Solo un Gobierno de gran coalición entre el PSOE y el PP, por supuesto sin Iglesias, podría dar la estabilidad, ante una crisis nacional
No se ha desarmado al Estado sino al Gobierno de Sánchez. Los partidarios de la alarma utilizan como argumento el escándalo que se hubiera organizado si Sánchez pide al Parlamento el estado de excepción. Nada más lejos de la realidad porque el PP (Vox depende de la táctica del día) hubiera apoyado al Gobierno como lo hizo en los primeros 45 días de confinamiento. Llegados a ese punto, solo un Gobierno de gran coalición entre el PSOE y el PP, por supuesto sin Iglesias, podría dar la estabilidad, ante una crisis nacional, que hubieran negado todos los independentistas porque de facto se terminaba con el estado de las autonomías hasta nuevo orden, tal y como ocurrió con la alarma y el mando único. Pero claro, la excepción constitucional les suena a algunos a franquista y hasta ahí podíamos llegar cuando la política es el relato.
El paseo por Nueva York
El problema de fondo no se encuentra en la sentencia del Constitucional sino en el intento de cambiar las reglas del juego por parte de un Gobierno que solo tiene el obstáculo del Poder Judicial en su obsesión por quitar “las piedras en el camino” que dijo el todopoderoso Ábalos, caído en desgracia tras ser exprimido por el jefe. Los jueces siguen evitando que las líneas del área se difuminen. El Gobierno de Sánchez ha recibido un par de avisos de la Unión Europea: los jueces deben elegir a sus representan sin injerencias de otros poderes.
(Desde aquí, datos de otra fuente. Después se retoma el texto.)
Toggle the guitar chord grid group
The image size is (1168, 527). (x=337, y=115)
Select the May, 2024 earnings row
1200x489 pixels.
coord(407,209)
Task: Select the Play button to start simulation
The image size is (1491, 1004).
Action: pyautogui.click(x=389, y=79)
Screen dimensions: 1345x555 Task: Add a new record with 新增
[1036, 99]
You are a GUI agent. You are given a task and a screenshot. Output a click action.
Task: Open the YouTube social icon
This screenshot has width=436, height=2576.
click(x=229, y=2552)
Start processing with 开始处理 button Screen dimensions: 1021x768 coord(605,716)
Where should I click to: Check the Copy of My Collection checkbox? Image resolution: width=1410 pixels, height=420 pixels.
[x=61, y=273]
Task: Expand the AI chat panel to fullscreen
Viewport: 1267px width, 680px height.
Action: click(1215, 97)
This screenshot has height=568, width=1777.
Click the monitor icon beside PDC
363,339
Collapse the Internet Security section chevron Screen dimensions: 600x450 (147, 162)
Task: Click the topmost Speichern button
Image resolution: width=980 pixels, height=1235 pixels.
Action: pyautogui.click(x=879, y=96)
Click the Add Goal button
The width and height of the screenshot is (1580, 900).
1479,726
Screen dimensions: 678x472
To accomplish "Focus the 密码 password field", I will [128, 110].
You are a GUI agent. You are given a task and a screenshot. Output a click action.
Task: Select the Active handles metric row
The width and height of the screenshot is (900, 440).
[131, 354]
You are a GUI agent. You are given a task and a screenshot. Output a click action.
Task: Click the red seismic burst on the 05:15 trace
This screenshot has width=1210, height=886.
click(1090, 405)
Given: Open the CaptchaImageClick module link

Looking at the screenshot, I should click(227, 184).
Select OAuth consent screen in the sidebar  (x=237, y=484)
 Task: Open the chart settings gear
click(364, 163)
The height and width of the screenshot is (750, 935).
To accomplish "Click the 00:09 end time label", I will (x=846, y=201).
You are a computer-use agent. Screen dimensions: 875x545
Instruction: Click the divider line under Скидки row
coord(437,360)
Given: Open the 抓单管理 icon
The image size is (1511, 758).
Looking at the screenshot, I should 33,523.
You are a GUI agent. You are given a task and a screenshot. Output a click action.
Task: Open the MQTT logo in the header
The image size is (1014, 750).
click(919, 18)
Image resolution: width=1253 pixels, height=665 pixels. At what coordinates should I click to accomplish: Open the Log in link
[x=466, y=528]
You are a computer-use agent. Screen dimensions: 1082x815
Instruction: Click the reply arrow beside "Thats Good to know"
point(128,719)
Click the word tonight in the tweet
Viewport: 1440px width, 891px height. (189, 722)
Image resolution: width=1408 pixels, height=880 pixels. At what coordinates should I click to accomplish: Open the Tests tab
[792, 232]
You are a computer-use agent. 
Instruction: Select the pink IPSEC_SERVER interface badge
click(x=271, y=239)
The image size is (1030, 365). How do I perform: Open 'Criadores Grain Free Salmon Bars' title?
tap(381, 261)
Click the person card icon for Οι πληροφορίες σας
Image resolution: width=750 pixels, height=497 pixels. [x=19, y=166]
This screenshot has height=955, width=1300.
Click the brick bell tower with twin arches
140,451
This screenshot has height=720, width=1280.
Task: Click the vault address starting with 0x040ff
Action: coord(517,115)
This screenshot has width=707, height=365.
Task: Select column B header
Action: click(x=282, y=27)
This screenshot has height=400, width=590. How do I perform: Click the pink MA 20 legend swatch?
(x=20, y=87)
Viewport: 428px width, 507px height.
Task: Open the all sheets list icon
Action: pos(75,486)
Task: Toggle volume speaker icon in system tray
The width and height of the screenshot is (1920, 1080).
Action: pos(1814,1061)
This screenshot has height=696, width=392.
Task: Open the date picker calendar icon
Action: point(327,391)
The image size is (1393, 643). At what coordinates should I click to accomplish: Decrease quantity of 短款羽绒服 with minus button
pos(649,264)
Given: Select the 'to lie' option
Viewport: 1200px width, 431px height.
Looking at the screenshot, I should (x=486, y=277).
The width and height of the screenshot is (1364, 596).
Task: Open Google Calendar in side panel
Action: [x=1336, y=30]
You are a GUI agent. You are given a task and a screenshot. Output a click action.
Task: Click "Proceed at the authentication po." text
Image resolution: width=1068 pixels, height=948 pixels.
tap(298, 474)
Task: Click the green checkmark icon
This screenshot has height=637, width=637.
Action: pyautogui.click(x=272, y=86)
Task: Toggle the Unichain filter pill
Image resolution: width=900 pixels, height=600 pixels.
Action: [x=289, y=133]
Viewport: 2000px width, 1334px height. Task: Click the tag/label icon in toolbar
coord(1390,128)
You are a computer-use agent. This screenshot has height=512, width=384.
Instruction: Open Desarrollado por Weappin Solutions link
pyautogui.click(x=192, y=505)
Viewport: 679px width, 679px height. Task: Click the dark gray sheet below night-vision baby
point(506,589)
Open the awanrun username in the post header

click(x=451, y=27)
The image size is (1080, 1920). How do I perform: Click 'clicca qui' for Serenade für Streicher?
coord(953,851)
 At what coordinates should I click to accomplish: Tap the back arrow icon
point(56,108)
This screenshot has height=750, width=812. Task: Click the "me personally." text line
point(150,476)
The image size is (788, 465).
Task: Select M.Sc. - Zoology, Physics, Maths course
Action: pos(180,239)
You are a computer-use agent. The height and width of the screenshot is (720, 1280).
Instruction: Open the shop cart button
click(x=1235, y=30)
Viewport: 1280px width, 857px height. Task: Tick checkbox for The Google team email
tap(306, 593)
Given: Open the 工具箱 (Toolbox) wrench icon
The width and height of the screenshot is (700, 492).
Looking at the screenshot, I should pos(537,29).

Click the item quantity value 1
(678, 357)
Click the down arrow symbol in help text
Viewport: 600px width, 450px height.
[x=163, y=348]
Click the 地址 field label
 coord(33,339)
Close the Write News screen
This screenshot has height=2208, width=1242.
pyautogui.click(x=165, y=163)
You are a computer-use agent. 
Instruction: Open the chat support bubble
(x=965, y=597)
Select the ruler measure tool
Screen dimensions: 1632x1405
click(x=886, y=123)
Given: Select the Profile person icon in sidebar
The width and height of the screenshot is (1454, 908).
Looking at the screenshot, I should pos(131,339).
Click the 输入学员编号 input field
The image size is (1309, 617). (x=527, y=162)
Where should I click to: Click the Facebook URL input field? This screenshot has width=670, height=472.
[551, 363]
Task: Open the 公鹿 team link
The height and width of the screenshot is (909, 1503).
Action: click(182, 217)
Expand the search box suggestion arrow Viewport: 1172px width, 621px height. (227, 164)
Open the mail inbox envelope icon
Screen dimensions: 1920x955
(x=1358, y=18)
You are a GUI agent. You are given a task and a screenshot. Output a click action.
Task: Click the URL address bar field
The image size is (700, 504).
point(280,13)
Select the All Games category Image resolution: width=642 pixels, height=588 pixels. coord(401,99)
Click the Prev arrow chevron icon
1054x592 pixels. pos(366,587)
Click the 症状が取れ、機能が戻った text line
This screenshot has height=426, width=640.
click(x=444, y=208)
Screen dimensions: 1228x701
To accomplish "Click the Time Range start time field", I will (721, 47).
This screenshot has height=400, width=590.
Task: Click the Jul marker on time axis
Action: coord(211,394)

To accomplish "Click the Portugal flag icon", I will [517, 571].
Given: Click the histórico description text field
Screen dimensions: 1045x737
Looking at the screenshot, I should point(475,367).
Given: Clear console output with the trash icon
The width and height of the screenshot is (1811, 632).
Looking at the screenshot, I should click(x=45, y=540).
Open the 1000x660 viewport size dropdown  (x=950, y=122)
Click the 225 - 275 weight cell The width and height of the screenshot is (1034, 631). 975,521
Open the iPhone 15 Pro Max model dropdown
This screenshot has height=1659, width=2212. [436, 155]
Desde Bruselas ya ven problemas tanto en Hungría y Polonia -con purgas de jueces, acusados de comunistas- como en España, donde no faltan las alusiones al franquismo, a la ultraderecha judicial; la otra cara de la moneda que utilizan polacos y húngaros contra sus jueces por ser presuntos comunistas. Tanto en los países del Este como en España hay un enfrentamiento entre el Gobierno y los jueces, en defensa de su independencia, que salta a la vista en la Unión Europea. En nuestro patio particular, un entremés indigesto, antes de los fondos europeos que algunos gobiernos europeos (Holanda, léase a Gabriel Sanz hace dos días Vozpópuli ya cuestionan para España, antes de llegar los primeros 9.000 millones por la ausencia de reformas de verdad que, por lo menos frenen, el impresionante y desbocado crecimiento del gasto público en España. Una herencia que ni siquiera Sánchez podrá asumir sin tomar las decisiones más dolorosas. Mientras tanto, se trata de vivir al día con un paseo por Nueva York, lejos de la España asustada por el virus, perpleja por el desdén de la fantasmal co-gobernanza y esperando que el otoño no pase una factura económica tan inesperada como preocupante. La realidad nos deja una España alarmada sin excepción.